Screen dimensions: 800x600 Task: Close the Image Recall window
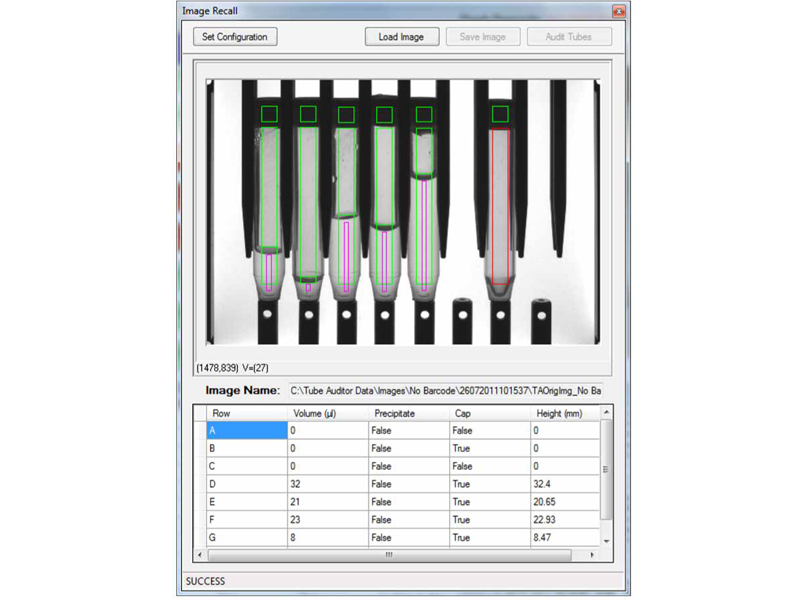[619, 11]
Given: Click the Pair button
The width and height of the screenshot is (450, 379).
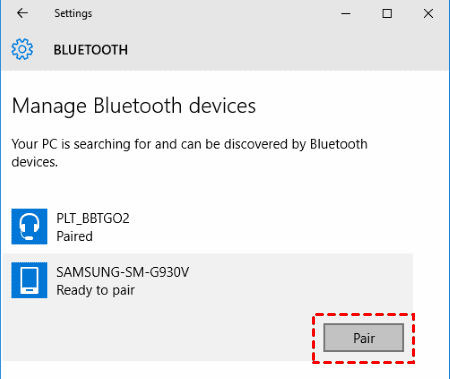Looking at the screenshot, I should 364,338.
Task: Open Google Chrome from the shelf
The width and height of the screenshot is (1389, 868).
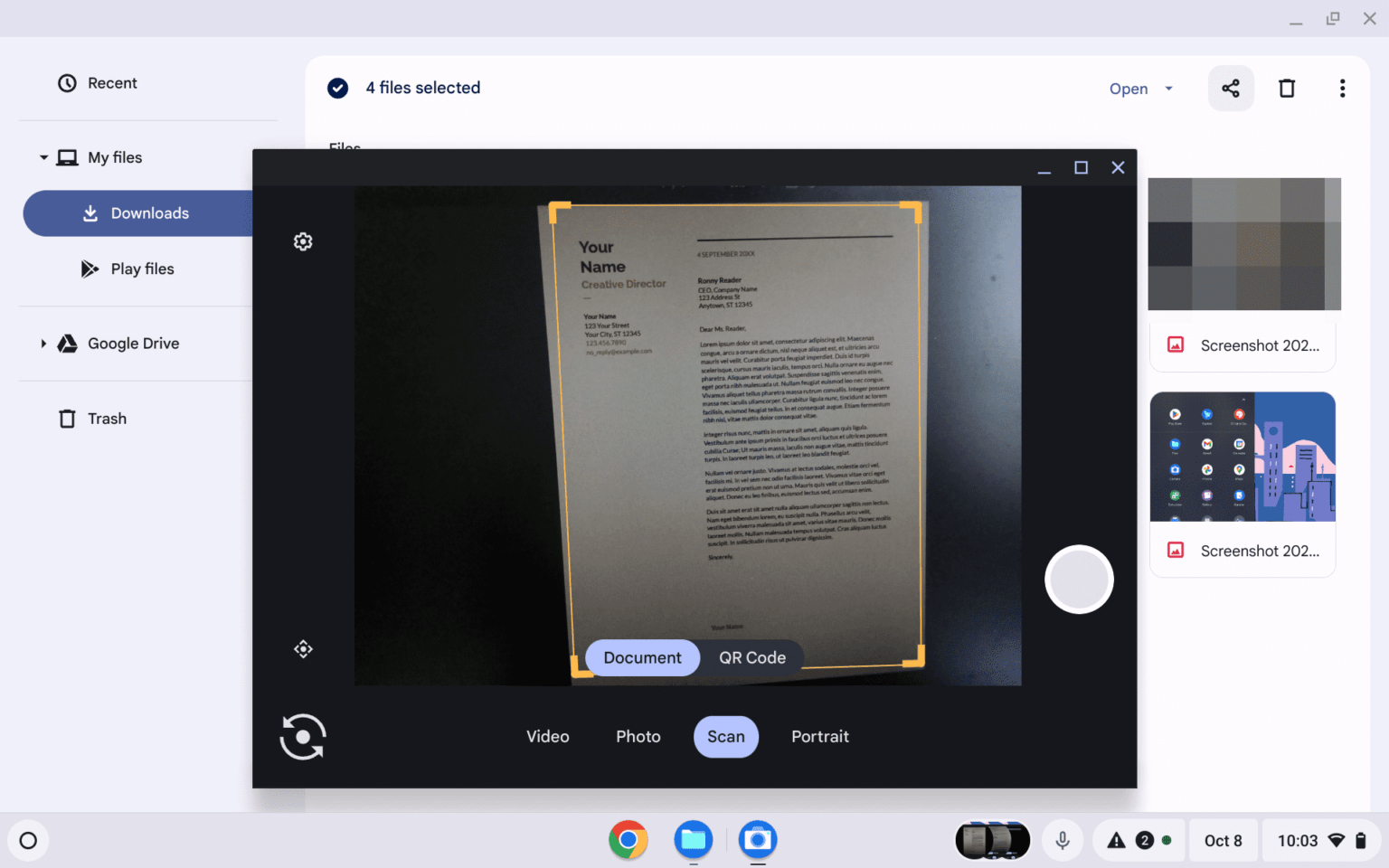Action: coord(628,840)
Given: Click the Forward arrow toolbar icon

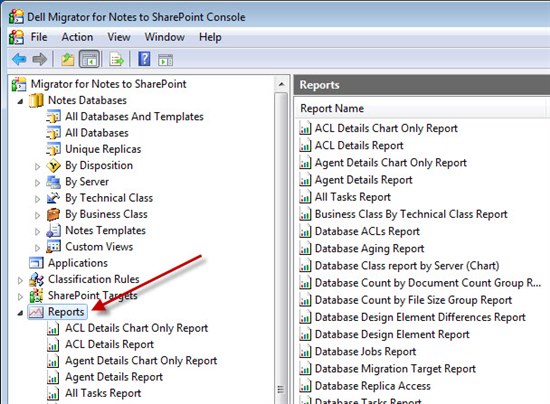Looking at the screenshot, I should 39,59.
...
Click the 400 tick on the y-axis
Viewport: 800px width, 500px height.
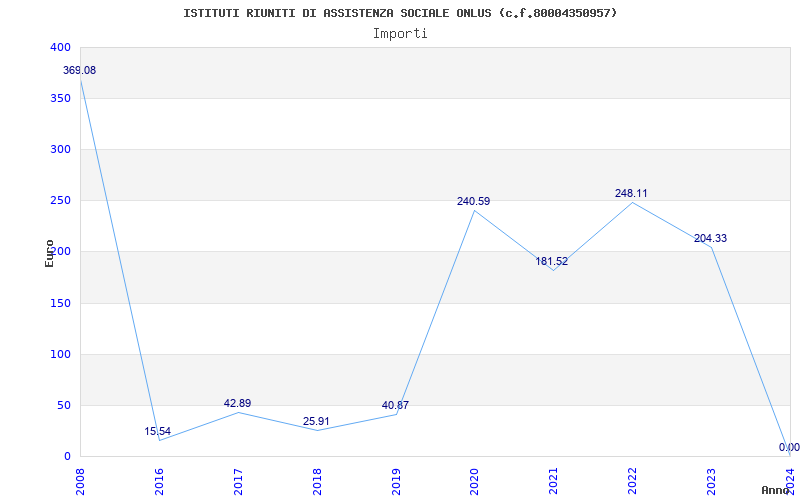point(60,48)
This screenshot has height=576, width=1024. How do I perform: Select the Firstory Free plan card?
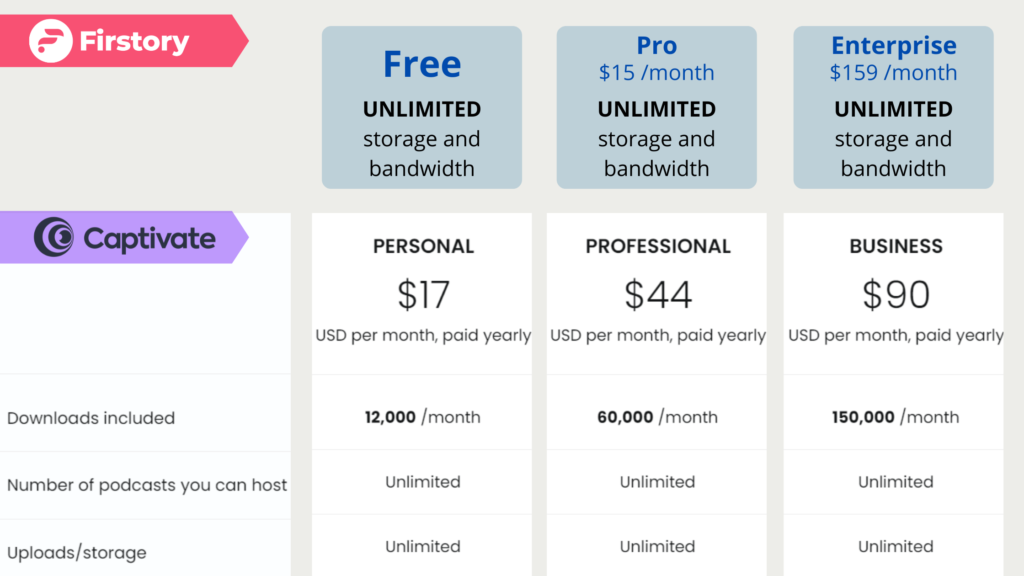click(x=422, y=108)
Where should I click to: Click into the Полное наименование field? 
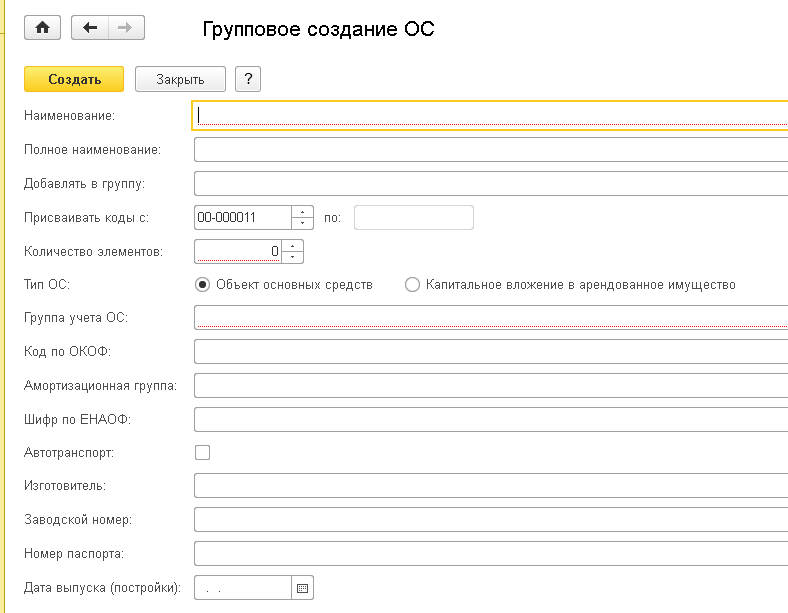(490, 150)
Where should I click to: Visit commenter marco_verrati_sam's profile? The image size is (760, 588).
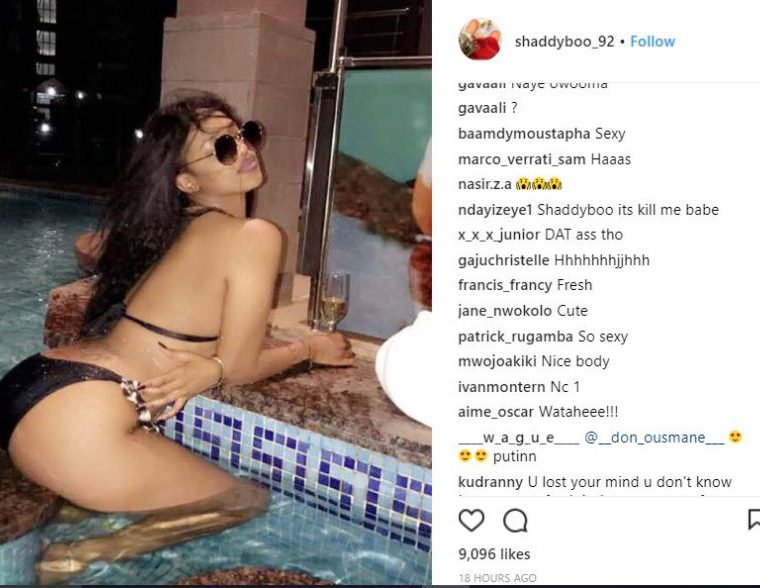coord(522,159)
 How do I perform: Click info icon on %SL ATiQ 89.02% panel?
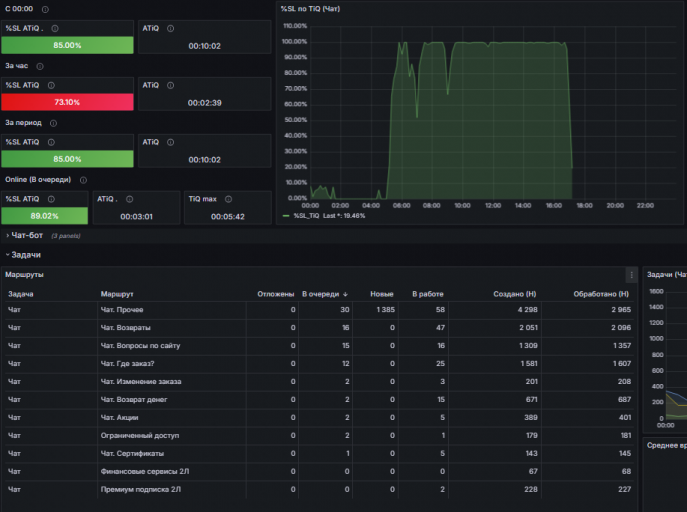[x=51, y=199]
---
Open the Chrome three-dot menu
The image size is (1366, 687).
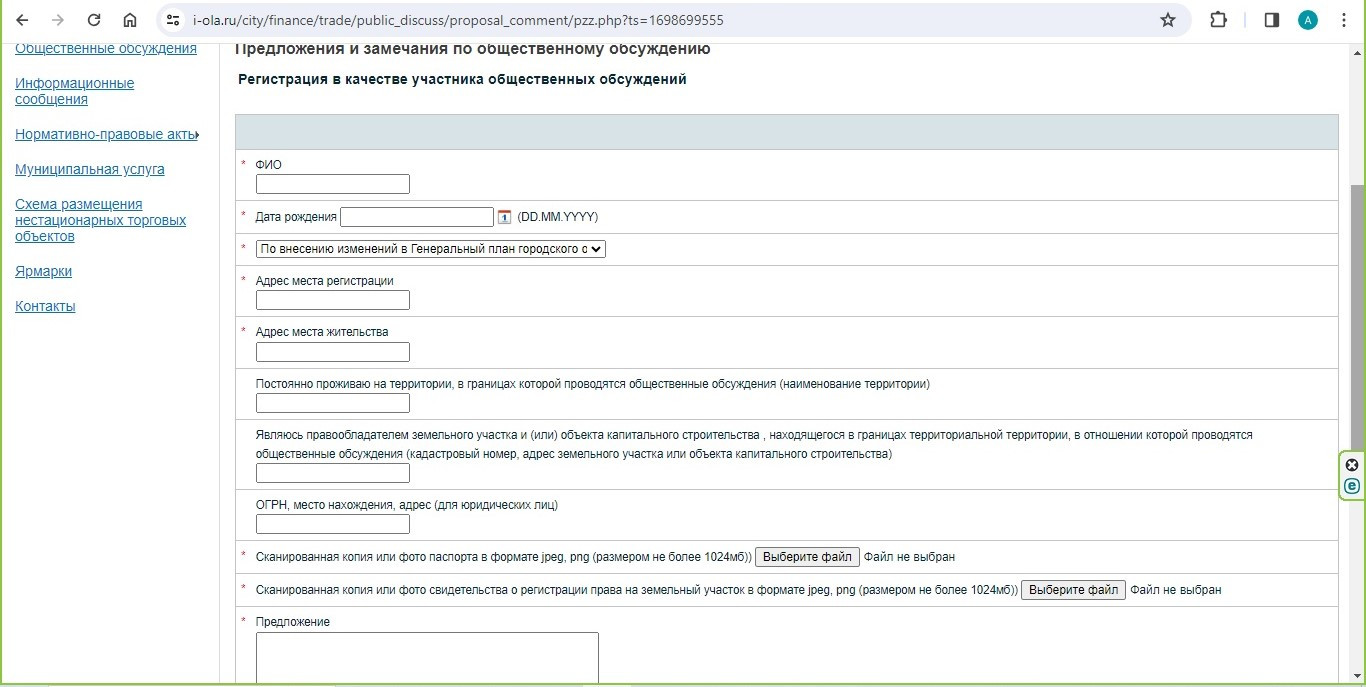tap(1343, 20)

→ **AIM OF THE EXERCISE**
Count each line of the data where the word "Open" appears, then reply with the total only.

→ **SOLUTION**
2